Infringement action. GSK sued Teva for infringement, and a jury trial resulted in a verdict of: (1) willful induced infringement of claims 1, 2, and 3 of the ’000 patent by Teva during the skinny period; (2) no induced infringement of claims 6, 7, 8, and 9 of the ’000 patent by Teva during the skinny period; (3) willful induced infringement of all asserted claims of the ’000 patent by Teva during the full label period; (4) no invalidity of the ’000 patent; and (5) an award to GSK of approximately $234.1 million in lost profits and $1.4 million in reasonable royalty damages. Both parties filed post-trial motions. Teva moved for judgment as a matter of law (JMOL) or a new trial.
Induced infringement. The court concluded that substantial evidence did not support the jury’s findings on inducement during the skinny period or the full label period. Consequently, the court granted this portion of Teva’s JMOL motion.Without a finding of liability, Teva could not be found to be a willful infringer and could not be required to pay damages.

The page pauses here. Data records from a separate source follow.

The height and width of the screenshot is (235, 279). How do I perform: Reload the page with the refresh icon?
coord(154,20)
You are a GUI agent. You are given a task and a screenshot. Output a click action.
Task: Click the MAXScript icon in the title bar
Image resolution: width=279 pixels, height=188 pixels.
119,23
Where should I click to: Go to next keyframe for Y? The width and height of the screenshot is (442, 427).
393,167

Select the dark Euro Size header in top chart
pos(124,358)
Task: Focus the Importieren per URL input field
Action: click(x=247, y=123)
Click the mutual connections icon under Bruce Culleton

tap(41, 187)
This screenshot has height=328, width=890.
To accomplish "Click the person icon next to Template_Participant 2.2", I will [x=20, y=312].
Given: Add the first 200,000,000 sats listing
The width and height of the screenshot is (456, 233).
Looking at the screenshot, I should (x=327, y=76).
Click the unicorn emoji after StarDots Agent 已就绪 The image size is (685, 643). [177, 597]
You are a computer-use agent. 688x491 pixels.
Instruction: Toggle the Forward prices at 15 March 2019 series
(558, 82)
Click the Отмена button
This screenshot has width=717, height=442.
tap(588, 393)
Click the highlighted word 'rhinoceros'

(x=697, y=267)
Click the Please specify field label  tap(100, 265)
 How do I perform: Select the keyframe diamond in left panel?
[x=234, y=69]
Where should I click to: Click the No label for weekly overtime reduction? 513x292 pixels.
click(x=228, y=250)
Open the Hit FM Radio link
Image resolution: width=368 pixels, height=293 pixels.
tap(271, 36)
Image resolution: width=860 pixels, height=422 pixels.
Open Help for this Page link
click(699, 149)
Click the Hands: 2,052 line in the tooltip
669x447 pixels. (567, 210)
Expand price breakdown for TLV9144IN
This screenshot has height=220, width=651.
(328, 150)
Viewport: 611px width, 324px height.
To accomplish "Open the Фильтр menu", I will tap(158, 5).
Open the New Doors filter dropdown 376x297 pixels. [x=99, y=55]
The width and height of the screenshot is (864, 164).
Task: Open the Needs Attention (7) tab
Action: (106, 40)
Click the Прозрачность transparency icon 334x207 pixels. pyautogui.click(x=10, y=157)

The court agreed with Teva that the record lacked substantial evidence that Teva’s skinny label, together with other acts or omissions undertaken by Teva during the skinny period caused any physician’s direct infringement. In fact, one physician witness testified that he had relied on other sources, none attributable to Teva, in deciding to prescribe carvedilol. Teva’s skinny label did not instruct physicians to prescribe the drug for off-label use. Furthermore, the label identified the approved uses which were not covered by GSK’s patent and could not be considered infringing uses.
With respect to the full label period, Teva presented substantial, unrebutted evidence of multiple factors unrelated to Teva that in fact caused doctors to infringe the ‘000 patent. Consequently, noted the court, a reasonable factfinder could only have found that these alternative, non-Teva factors caused the physicians to prescribe carvedilol for an infringing use.
No invalidity verdict. The court was not persuaded, however, by Teva’s arguments in support of its JMOL regarding a prior art reference anticipating the asserted claims and that the asserted claims were obvious in light of that reference. Factual issues existed as to whether the prior art disclosed a maintenance period of more than six months, whether the prior art’s patient population was the same as the population covered by the claims, and whether the prior art was too theoretical.
The case is No. 1:14-cv-00878-LPS-CJB.
Attorneys: William Chad Shear (Fish & Richardson, PC) for GlaxoSmithKline LLC. Alexandra Lu (Goodwin Procter LLP) for Teva Pharmaceuticals USA Inc.
Companies: GlaxoSmithKline LLC; Teva Pharmaceuticals USA Inc.